▶ **Assignment**
Reproduce the records exactly.

[Start of section]

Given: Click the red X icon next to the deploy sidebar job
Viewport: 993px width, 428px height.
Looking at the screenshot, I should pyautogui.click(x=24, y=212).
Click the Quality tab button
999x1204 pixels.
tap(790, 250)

[End of section]

▶ **Your response**
Given: Click the red X icon next to the deploy sidebar job
Viewport: 993px width, 428px height.
Looking at the screenshot, I should pyautogui.click(x=24, y=212).
Click the Quality tab button
999x1204 pixels.
tap(790, 250)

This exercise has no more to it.